• _DATA_:
============================================================

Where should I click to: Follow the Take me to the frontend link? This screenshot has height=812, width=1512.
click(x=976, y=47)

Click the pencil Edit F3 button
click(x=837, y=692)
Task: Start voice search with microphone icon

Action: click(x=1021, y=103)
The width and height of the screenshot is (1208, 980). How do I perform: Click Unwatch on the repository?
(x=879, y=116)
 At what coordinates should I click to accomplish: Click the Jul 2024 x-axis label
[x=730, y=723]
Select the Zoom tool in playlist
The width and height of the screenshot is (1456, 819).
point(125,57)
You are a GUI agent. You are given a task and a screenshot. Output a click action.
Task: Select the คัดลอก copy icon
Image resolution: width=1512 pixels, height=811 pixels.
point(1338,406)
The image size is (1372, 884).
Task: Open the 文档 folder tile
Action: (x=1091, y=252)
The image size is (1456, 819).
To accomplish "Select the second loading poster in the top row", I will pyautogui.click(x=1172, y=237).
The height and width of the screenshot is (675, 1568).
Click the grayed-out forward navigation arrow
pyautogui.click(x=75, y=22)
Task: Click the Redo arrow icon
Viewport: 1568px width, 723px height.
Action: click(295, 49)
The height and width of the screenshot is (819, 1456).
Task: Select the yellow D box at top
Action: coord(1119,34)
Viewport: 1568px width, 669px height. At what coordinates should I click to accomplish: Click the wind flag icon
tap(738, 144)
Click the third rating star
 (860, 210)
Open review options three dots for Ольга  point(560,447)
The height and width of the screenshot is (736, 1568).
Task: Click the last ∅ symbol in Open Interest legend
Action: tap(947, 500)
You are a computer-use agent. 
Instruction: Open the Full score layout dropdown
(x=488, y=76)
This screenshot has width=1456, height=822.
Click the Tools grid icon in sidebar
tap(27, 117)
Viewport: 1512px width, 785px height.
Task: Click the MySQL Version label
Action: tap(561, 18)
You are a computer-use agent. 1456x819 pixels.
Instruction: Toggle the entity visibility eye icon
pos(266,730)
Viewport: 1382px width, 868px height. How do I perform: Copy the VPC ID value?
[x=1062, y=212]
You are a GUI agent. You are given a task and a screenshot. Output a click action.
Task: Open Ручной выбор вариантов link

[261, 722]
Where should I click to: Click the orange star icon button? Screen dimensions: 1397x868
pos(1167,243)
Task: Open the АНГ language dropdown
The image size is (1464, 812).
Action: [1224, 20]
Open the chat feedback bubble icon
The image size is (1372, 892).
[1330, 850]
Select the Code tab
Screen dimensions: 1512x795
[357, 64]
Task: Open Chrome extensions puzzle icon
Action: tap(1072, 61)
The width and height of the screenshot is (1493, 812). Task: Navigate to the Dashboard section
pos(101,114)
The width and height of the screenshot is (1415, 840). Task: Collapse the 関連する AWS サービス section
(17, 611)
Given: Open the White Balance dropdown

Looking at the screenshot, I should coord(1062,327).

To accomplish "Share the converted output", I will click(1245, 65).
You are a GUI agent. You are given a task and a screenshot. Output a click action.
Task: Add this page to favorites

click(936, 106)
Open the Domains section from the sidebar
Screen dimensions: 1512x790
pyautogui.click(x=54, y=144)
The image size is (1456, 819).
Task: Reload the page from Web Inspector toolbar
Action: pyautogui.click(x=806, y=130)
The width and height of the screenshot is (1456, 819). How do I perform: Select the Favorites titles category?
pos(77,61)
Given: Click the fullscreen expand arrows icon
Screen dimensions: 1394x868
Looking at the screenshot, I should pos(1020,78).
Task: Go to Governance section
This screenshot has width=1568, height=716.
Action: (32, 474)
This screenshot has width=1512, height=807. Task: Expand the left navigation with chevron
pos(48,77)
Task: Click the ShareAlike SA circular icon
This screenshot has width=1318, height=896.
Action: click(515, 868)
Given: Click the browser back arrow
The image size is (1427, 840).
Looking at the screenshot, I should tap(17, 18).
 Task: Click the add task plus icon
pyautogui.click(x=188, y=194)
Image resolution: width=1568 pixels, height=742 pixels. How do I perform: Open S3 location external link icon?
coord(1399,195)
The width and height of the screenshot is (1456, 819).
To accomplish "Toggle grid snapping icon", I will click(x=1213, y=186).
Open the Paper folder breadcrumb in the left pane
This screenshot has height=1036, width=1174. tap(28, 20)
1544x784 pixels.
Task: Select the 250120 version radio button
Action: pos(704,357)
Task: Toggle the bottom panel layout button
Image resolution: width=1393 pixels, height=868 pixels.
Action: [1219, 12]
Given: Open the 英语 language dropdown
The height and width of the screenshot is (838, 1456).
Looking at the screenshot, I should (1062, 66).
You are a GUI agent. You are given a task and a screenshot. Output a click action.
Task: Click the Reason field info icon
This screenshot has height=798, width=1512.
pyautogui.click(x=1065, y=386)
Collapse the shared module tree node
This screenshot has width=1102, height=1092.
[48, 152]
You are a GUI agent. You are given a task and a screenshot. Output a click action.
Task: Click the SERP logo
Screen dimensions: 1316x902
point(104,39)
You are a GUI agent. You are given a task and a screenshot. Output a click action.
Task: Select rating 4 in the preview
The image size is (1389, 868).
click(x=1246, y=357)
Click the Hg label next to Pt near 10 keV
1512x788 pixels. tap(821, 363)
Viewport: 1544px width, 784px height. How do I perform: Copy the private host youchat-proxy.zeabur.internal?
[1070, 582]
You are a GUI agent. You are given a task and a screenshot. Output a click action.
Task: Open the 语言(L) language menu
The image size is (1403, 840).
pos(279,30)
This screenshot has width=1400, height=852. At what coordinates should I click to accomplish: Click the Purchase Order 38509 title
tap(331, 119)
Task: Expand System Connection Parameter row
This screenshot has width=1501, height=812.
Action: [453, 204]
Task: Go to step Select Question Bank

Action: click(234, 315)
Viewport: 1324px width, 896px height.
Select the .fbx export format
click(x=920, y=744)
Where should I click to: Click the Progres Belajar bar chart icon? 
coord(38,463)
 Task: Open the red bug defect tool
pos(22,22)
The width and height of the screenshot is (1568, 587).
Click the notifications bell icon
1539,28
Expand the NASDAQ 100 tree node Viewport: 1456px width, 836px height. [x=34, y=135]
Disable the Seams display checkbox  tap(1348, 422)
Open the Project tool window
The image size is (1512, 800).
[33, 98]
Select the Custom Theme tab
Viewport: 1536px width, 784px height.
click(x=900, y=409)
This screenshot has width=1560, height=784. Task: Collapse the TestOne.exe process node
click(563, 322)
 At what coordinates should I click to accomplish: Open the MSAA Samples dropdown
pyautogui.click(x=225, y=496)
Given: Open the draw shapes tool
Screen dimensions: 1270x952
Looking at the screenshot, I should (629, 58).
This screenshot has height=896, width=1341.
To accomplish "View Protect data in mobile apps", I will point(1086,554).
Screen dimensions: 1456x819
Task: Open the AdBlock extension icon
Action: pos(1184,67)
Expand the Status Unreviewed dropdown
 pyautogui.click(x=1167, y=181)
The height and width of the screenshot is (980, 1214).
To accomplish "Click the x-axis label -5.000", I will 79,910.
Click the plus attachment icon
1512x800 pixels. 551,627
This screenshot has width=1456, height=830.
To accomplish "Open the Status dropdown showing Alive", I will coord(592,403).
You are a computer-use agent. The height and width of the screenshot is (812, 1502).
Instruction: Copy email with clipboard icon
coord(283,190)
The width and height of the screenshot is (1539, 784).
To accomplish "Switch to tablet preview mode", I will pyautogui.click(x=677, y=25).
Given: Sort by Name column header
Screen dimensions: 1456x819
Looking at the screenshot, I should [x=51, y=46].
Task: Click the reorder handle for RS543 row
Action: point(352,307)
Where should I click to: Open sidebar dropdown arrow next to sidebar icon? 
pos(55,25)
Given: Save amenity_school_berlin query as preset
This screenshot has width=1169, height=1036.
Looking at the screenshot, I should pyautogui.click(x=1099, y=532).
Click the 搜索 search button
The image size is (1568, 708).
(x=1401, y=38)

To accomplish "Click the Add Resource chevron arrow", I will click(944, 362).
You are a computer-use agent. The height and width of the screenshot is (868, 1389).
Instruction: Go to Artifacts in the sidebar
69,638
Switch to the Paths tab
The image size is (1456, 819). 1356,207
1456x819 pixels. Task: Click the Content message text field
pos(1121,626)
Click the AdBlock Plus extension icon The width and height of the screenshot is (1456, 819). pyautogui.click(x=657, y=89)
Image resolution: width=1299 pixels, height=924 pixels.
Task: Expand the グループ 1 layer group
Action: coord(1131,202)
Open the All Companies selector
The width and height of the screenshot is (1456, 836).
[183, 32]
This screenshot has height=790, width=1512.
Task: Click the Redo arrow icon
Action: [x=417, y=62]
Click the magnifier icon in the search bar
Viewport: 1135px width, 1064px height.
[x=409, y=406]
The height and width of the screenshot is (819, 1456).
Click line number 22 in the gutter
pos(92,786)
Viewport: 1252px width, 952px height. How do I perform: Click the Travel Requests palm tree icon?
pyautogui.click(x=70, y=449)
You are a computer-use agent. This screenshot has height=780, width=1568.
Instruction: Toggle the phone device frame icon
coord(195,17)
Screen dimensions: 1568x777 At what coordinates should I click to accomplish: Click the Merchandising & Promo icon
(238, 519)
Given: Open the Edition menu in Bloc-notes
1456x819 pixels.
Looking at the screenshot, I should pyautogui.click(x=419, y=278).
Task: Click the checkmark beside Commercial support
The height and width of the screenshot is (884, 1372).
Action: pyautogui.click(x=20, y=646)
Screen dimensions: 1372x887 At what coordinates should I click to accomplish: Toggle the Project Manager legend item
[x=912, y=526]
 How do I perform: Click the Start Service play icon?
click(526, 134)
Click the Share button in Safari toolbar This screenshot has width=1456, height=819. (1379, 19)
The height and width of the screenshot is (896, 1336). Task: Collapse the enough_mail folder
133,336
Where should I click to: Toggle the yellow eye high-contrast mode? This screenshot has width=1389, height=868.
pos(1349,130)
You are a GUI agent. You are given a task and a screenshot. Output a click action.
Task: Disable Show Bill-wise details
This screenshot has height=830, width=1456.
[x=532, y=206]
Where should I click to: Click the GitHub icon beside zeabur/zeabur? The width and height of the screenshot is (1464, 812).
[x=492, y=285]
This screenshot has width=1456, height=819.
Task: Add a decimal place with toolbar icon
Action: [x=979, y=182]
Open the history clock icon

============================================================

• _WORK TO COMPLETE_: For the string "menu", search the preceding data and copy every line that includes it.

• _RESPONSE AREA_:
Task: Open the 语言(L) language menu
Given: Open the Edition menu in Bloc-notes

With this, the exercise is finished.